Ways We Saved Money Using End-of-Season Sales
Here’s the breakdown of all the deals we cashed in on to save money:
- DeckOver Paint: $10 off 1-gal or $40 off 5-gal of paint at Home Depot
- Outdoor Rug: Clearance price at Target end-of-season sale
- New Chair Cushion Covers: 40% off outdoor fabric at Joann Fabrics
- New Outdoor Plants: Clearance price at Home Depot end-of-season sales
These deals totaled a couple hundred dollars in savings. Our timing really worked in our favor here, but I’ll be honest – it was mostly a happy accident. A rainy spring season left us no real opportunity to tackle this before the 4th of July anyway.
Prepping the Deck for Paint
Paint was our cost-effective fix for our tired deck. Sanding down and staining the deck didn’t even enter our list of options because A. the deck was already covered in DeckOver and B. the boards are in pretty poor condition. But the great news is: DeckOver was pretty much MADE for situations like this! So, off we went to prep the boards and cover the existing coat of red-brown DeckOver with a lighter shade of the same product.
The most tedious part of the prep was removing rocks from between the boards. Why were there rocks on the deck? Great question. We have tiny pebble gravel in our fire pit area, and it has slowly migrated to the deck thanks to two creative kiddos. We spent about three hours using a five-in-one tool to scrape all the rocks out. Some of those suckers were really stuck! New house rule: NO rocks allowed on the deck. Ever. The end.

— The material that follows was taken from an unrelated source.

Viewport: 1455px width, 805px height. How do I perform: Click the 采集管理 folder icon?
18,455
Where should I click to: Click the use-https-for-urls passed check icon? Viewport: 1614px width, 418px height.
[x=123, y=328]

One thing we did NOT do to prep was power wash the deck. If we were staining or applying a first coat of DeckOver, this would have made sense to do. A clean painting surface is always better for reducing bubbles, bulges and cracks. But we already had paint chipping. We wanted to reduce additional paint chipping. Power washing is, well, powerful, and could produce more paint chipping. Also a point against power washing in our case: we were not planning to sand away every chip or even fix the rotting boards before applying the DeckOver.
(Why? Because we know this deck has to go in a few years, and we didn’t want to invest the extra effort on something that will be torn down. Sad face.)

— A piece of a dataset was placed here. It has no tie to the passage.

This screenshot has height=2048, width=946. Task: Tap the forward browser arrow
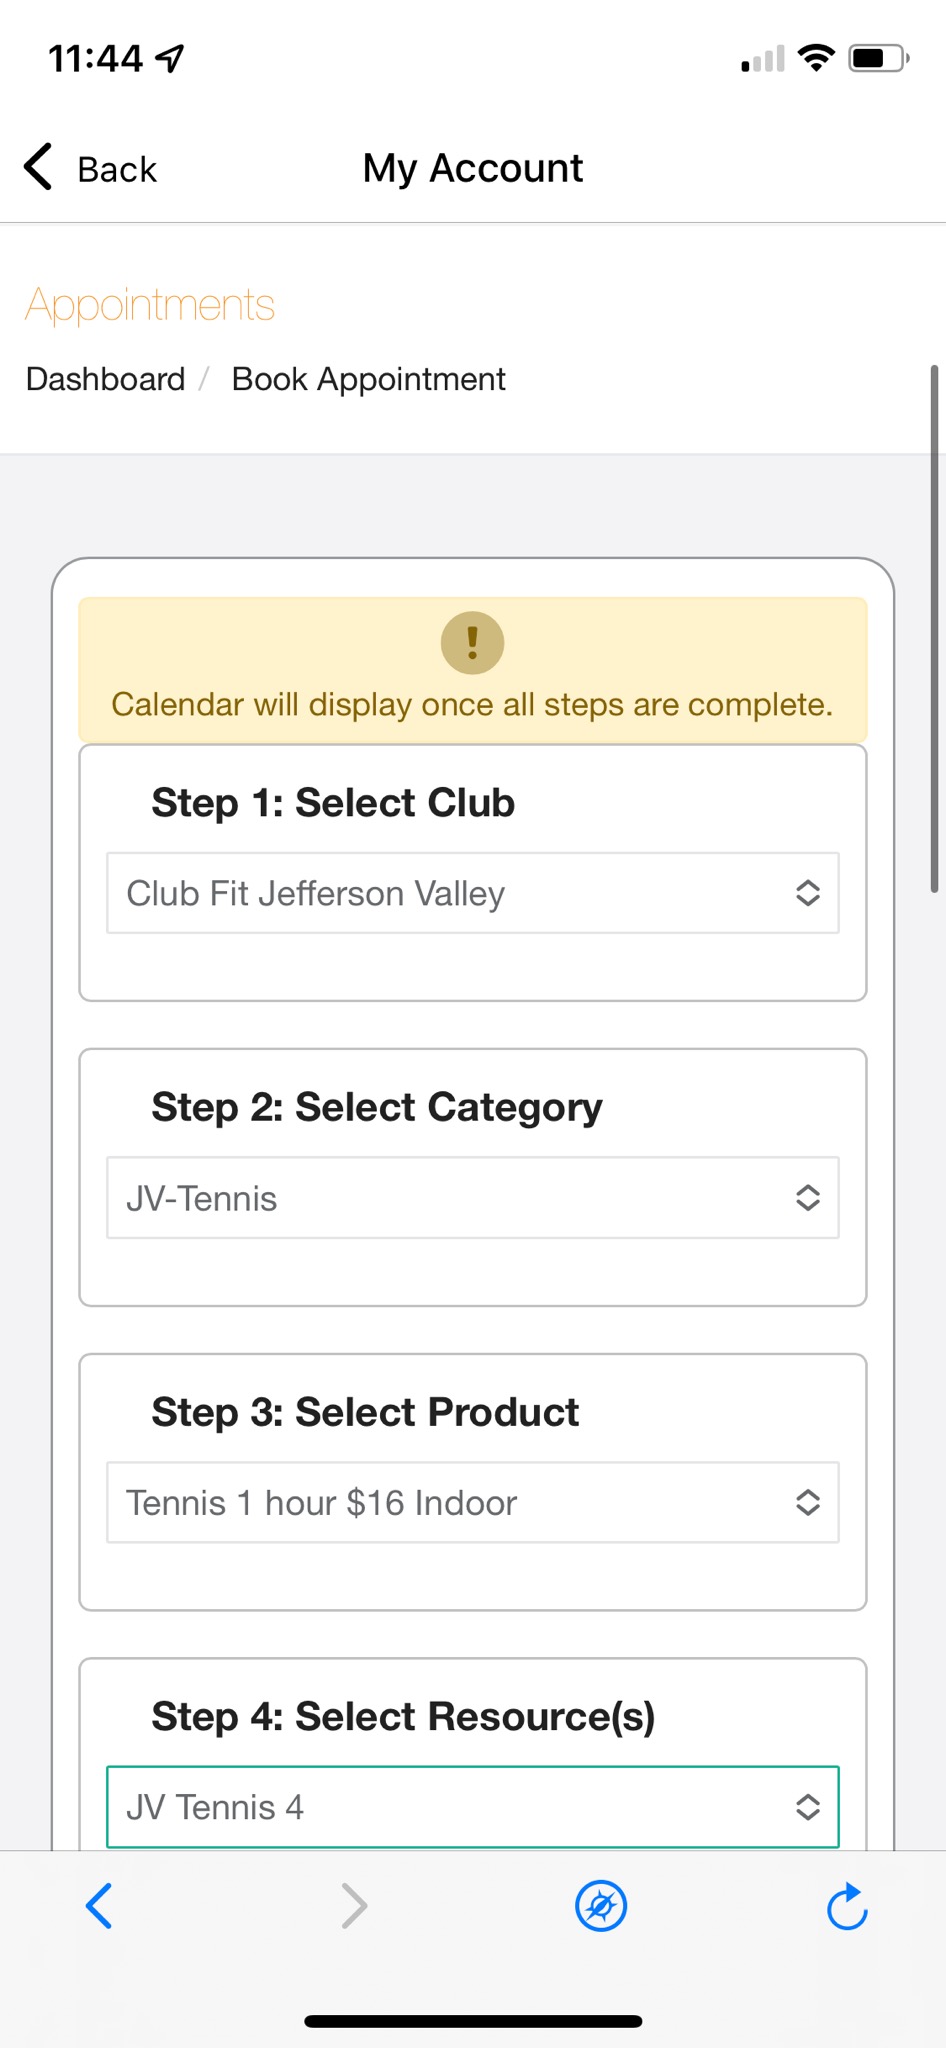[354, 1906]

Painting with Peanut Butter
Painting with DeckOver is like painting with peanut butter – slap it on and smooth it out. To make sure everything was coated evenly, we used regular old paint brushes. Ahhh, look at how much better it looks already:
The deck boards took about six hours to paint. The railings took another six hours. The paint dries fairly quickly, and even more so if you paint on a dry, hot day. Here’s how the deck looked once the paint dried. Ta-daaaa!!!
Adding the Finishing Touches
Our eight-year-old patio furniture got a facelift, too, with new cushion and pillow covers. We also installed tiki torches to assist with mosquito control. To keep the tiki torches in place, we used a special drill bit to drill holes into the railing. I’m not sure how many mosquitos they will control, but they sure do look cool at night!
Another view we haven’t shown yet is where the deck meets the grass. We have a beautiful mature tree in the middle of our yard. We love it. It’s canopy shades almost our entire yard during the day, which is awesome for the kiddos. However, it sits close to the deck and doesn’t really allow grass to grow very well. Here’s what I mean:
Rather than leaving this to harvest mud pits with each rainfall, we opted to cover as much of the dirt as possible with planter boxes an an additional step. I’ll admit, it’s a little tricky deciding what to plant in the new boxes each year. But it definitely beats the mudpit!
Do you have a shady spot in your yard? How do you cover over the dirt and make it look pretty? Tell me in the comments!